Every Aggie has a home away from home in the Memorial Student Center, Texas A&M’s student union. However, this facility is unique because it is also a memorial. After the world wars, former students wanted to build a memorial to honor all of the Aggies that had lost their lives during battle—and at the same time, the students wanted to build a student center. The Memorial Student Center — or the MSC, as it is known on campus — was built and dedicated on Muster Day (April 21) 1951 to all of the Aggies that have lost their lives in wars past, present, or future.
In front of the MSC, there are 55 trees that surround Simpson Drill Field to honor the 55 Aggies that gave their lives in World War I. In addition, in the front hallway, there are displays honoring the eight Aggies who served during World War II and received Congressional Medals of Honor.

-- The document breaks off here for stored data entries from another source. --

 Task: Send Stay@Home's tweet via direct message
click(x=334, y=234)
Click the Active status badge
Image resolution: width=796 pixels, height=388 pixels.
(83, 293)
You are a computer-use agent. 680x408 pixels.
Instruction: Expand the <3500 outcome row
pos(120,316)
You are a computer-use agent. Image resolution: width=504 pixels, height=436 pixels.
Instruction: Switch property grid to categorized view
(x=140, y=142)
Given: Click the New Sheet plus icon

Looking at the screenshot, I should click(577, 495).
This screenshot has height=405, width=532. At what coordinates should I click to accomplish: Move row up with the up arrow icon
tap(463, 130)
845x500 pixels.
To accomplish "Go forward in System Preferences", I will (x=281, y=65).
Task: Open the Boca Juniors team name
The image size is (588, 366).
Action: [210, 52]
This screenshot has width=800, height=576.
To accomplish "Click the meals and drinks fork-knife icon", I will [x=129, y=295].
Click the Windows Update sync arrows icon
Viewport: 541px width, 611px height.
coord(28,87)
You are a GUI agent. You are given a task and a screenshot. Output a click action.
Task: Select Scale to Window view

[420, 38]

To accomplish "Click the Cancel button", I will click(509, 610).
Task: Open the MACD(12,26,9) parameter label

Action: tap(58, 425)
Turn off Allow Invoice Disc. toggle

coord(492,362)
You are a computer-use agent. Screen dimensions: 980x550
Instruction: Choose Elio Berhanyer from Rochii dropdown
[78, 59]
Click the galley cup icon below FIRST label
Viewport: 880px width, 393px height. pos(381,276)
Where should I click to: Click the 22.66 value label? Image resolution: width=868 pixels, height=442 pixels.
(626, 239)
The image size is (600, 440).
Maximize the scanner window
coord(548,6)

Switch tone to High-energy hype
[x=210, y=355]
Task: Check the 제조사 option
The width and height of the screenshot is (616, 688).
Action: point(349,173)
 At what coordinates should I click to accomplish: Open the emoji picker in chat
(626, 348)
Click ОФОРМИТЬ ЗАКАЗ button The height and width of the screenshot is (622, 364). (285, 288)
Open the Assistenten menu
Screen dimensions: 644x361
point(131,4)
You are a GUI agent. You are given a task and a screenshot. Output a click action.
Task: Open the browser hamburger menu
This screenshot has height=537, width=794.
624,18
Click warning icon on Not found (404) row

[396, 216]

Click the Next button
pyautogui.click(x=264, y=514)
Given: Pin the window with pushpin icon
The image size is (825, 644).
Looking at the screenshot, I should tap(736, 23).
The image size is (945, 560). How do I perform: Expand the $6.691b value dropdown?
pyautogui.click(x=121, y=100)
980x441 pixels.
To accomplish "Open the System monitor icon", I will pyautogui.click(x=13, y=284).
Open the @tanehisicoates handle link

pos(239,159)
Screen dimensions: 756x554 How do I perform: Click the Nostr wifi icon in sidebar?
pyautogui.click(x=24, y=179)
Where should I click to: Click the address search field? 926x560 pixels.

The MSC also houses three art galleries, multiple eating facilities, a bookstore, a bank, piano practice rooms, and The Flag Room. The Flag Room, also known as the “living room of Texas A&M,” is a place where students often gather to study, meet friends to eat, have meetings, or just to take a nap between classes.
Since the MSC is a living memorial, those entering the building are asked to remove their hats. Those walking outside are asked not to walk on the grass outside surrounding the facility, also as a sign of respect to fallen Aggies.